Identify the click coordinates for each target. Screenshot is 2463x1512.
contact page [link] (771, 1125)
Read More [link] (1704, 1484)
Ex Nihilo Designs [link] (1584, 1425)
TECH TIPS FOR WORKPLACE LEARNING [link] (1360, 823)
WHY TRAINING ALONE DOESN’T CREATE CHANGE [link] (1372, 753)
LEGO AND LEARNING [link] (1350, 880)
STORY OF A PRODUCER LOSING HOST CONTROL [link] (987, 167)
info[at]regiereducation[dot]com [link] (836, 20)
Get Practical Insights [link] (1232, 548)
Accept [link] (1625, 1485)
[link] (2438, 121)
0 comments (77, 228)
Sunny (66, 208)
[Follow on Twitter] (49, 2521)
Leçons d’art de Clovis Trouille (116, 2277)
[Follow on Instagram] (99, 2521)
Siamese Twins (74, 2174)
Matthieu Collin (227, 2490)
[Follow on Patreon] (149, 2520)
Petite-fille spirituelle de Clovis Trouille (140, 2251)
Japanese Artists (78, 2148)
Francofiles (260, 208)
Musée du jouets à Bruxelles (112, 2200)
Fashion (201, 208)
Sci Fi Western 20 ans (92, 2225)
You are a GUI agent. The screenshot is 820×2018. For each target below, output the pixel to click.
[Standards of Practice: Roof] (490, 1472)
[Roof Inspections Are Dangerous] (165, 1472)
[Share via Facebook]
__________
#### Problem statement
Return, with nothing added or dropped, the line containing "Francofiles (260, 208)" and every line after it to the end of the listing above.

#### Answer for this exercise
Francofiles (260, 208)
Musée du jouets à Bruxelles (112, 2200)
Fashion (201, 208)
Sci Fi Western 20 ans (92, 2225)
You are a GUI agent. The screenshot is 820×2018. For each target below, output the pixel to click.
[Standards of Practice: Roof] (490, 1472)
[Roof Inspections Are Dangerous] (165, 1472)
[Share via Facebook]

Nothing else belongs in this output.